◆ Task prompt
Check every line of the data and copy the ones where "click" appears.

**** Supplied entries

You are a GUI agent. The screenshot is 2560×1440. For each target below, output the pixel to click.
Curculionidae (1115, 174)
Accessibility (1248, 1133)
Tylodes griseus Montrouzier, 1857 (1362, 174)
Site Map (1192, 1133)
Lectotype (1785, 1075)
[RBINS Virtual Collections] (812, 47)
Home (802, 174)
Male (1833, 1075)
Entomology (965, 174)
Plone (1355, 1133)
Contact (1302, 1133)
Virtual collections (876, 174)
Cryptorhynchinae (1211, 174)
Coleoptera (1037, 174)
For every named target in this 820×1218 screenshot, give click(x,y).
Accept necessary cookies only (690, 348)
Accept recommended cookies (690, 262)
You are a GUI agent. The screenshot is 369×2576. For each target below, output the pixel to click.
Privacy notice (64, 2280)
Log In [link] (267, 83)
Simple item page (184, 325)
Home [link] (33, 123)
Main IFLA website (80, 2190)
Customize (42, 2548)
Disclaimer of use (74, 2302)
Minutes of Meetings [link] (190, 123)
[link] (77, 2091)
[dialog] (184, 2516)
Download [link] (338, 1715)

********

◆ Solution
You are a GUI agent. The screenshot is 2560×1440. For each target below, output the pixel to click.
For every named target in this 820×1218 screenshot, give click(x,y).
You are a GUI agent. The screenshot is 369×2576. For each target below, output the pixel to click.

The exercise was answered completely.